Analyzing the Shape and Orientation
The equation y = 1/2x^2 represents a parabola, which is a U-shaped curve. The parabola’s orientation depends on the sign of the coefficient of x^2.
Vertex
The vertex of a parabola is the point where it changes direction. For y = 1/2x^2, the vertex is located at the origin (0, 0).
Axis of Symmetry
The axis of symmetry is a vertical line that divides the parabola into two symmetrical halves. For y = 1/2x^2, the axis of symmetry is x = 0.
Opening
The direction in which the parabola opens depends on the sign of the coefficient of x^2. Since the coefficient is positive (1/2), the parabola opens upwards.
Shape
The shape of the parabola is determined by the value of the coefficient of x^2. The larger the absolute value of the coefficient, the narrower the parabola. In this case, the coefficient is 1/2, which results in a moderate width.
Intercepts
The x-intercepts of the parabola are the points where it intersects the x-axis. To find the x-intercepts, set y = 0 and solve for x:
0 = 1/2x^2
x^2 = 0
x = 0
Therefore, the x-intercepts are (0, 0).
The y-intercept is the point where the parabola intersects the y-axis. To find the y-intercept, set x = 0:
y = 1/2(0)^2
y = 0
Therefore, the y-intercept is (0, 0).
Graph
The graph of y = 1/2x^2 is shown in the table below:
| x | y |
|---|---|
| -2 | 2 |
| -1 | 0.5 |
| 0 | 0 |
| 1 | 0.5 |
| 2 | 2 |
How to Graph y = 1/2x²
The graph of a parabola in the form y = ax² + bx + c is a U-shaped curve. To graph the parabola y = 1/2x², follow these steps:
- Plot the vertex, which is the point (0, 0).
- Plot two points on the parabola, one to the left of the vertex and one to the right of the vertex.

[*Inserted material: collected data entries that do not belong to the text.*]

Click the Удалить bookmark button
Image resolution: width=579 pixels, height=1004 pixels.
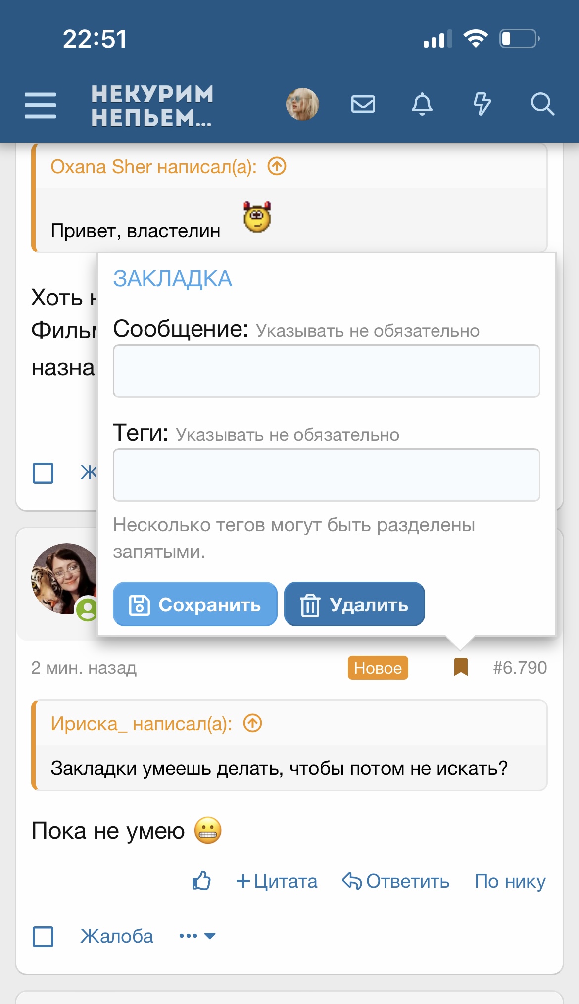tap(354, 604)
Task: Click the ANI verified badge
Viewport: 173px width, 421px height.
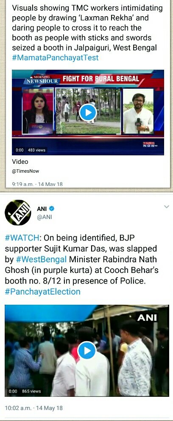Action: pyautogui.click(x=52, y=208)
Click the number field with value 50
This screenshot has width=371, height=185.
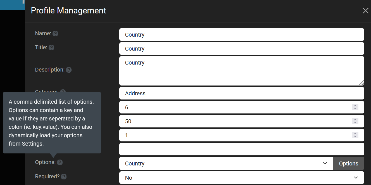[x=235, y=121]
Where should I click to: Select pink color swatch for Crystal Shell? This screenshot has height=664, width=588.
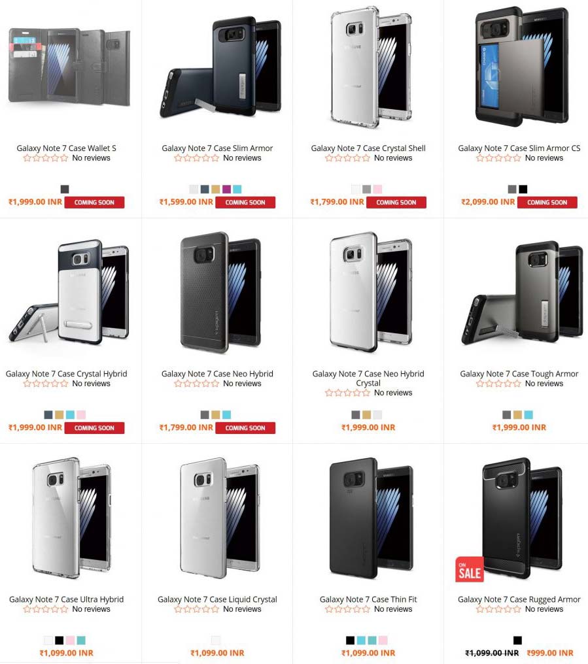[x=377, y=190]
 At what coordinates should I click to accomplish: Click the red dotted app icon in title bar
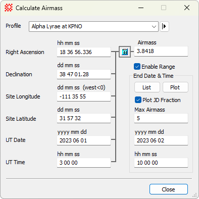point(9,8)
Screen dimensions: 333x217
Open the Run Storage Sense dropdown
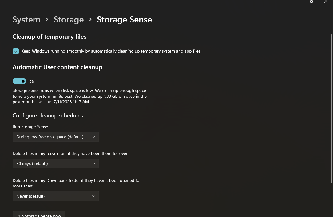coord(55,137)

For the parabola y = 1/2x², the points (1, 1/2) and (-1, 1/2) are easy points to plot.
- Connect the three points with a smooth curve.
People also ask about How to Graph y = 1/2x²
What is the vertex of the parabola y = 1/2x²?

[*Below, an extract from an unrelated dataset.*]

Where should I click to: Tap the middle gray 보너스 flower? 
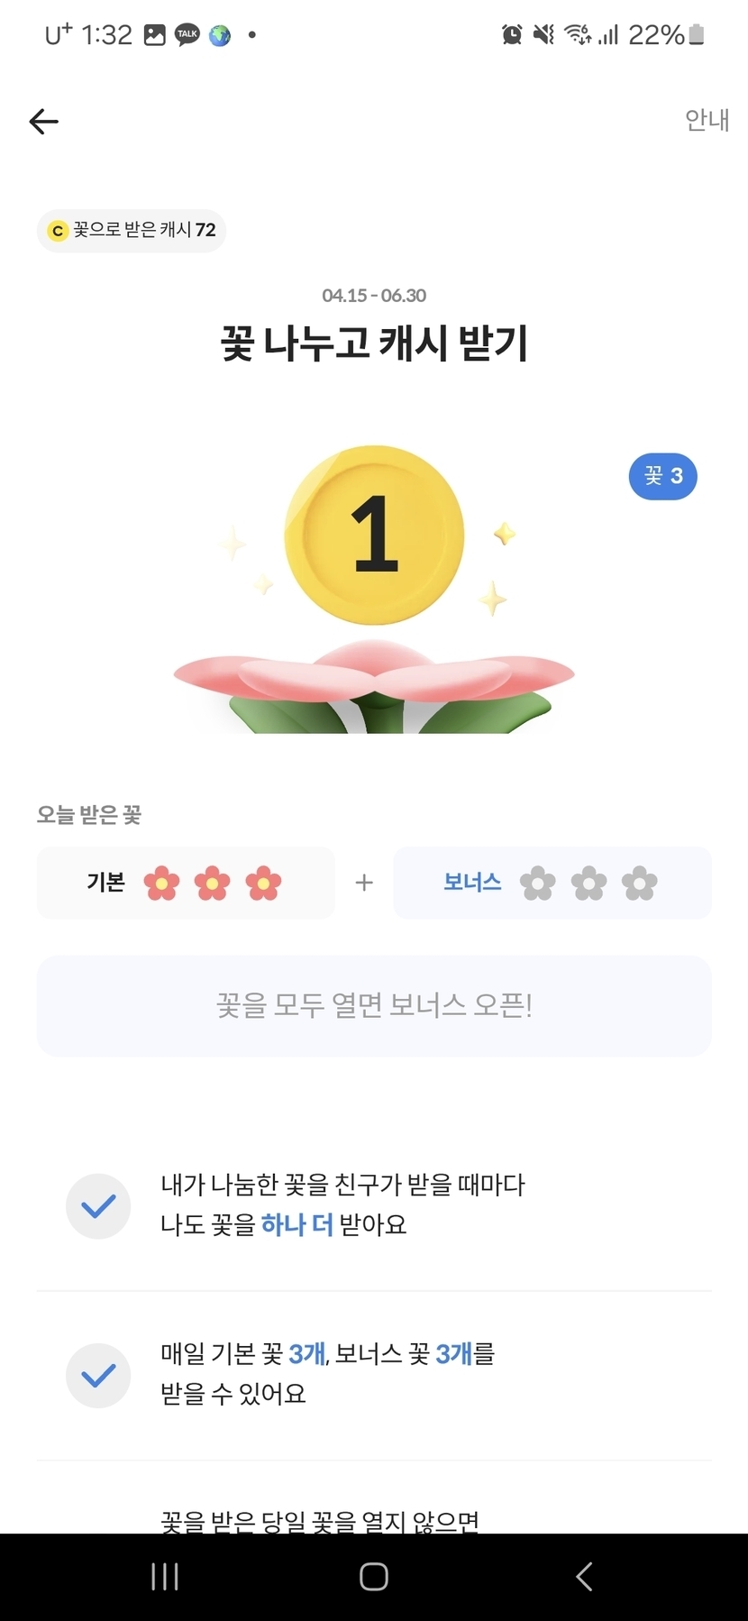point(588,884)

The vertex of a parabola in the form y = ax² + bx + c is the point (-b/2a, c). For the parabola y = 1/2x², the vertex is (0, 0).
What is the axis of symmetry of the parabola y = 1/2x²?
The axis of symmetry of a parabola in the form y = ax² + bx + c is the vertical line x = -b/2a. For the parabola y = 1/2x², the axis of symmetry is the line x = 0.
What is the range of the parabola y = 1/2x²?
The range of a parabola in the form y = ax² + bx + c is the set of all possible y-values of the parabola. For the parabola y = 1/2x², the range is [0, ∞).